High-Speed-Sintering: Füße gehören zu den Elementen unseres Bewegungsapparates, die wir am intensivsten nutzen. Bestenfalls tragen sie uns bis an unser Lebensende – im wahrsten Sinne des Wortes. Menschen begannen daher schon früh, ihre Füße zu schützen: Die ältesten archäologischen Funde datieren Schuhe bis ins Jahr 3500 v.Chr.
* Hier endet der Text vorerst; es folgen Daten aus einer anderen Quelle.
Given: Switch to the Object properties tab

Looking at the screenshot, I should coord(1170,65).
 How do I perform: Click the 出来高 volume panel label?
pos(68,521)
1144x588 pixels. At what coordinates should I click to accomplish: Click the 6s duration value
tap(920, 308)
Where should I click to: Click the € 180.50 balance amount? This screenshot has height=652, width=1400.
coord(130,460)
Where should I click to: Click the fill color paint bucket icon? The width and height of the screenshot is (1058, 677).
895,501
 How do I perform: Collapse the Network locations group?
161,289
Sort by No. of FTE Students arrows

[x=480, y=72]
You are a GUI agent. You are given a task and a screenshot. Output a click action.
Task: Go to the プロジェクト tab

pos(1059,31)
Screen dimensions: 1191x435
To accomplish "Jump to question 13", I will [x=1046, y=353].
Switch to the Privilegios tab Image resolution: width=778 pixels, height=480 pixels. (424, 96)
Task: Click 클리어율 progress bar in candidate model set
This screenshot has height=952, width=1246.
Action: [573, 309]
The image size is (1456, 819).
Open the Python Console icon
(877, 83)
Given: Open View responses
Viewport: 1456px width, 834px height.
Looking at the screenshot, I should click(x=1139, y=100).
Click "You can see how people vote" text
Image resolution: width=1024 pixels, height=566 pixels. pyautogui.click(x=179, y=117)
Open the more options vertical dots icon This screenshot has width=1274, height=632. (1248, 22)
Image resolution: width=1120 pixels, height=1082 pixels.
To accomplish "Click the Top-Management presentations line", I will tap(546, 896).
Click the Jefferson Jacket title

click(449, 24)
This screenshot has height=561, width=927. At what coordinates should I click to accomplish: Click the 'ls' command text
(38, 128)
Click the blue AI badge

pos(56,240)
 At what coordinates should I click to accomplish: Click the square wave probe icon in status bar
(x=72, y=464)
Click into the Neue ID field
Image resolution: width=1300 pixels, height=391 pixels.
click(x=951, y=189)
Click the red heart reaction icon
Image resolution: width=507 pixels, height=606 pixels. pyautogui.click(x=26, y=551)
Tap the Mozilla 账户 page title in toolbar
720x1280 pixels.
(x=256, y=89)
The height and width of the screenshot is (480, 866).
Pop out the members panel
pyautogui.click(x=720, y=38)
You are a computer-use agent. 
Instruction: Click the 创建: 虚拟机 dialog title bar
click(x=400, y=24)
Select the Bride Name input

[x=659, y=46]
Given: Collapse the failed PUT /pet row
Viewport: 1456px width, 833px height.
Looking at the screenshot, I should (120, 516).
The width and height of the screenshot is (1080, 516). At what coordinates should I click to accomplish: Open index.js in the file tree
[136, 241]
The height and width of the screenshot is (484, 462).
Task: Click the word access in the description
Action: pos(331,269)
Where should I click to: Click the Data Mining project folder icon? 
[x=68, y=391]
Worauf es bei der Schuhherstellung ankommt
Heutzutage sind vor allem Sneaker sehr beliebt. Der weltweite Umsatz mit den Sportschuhen stieg von 30,4 Milliarden Euro im Jahr 2012 auf 61,7 Milliarden Euro im Jahr 2019. Bis 2025, so die Prognose der Statistiker, wird der Umsatz auf 91 Milliarden Euro steigen. Kein Wunder also, dass Sportartikelhersteller Millionen in die Weiterentwicklung ihrer Sneaker-Portfolios investieren. Gleichzeitig steht die Branche jedoch vor neuen Herausforderungen. Dazu gehört die Individualisierung, denn Kunden legen immer mehr Wert auf maßgeschneiderte Schuhe, die sich perfekt an den Fuß anpassen.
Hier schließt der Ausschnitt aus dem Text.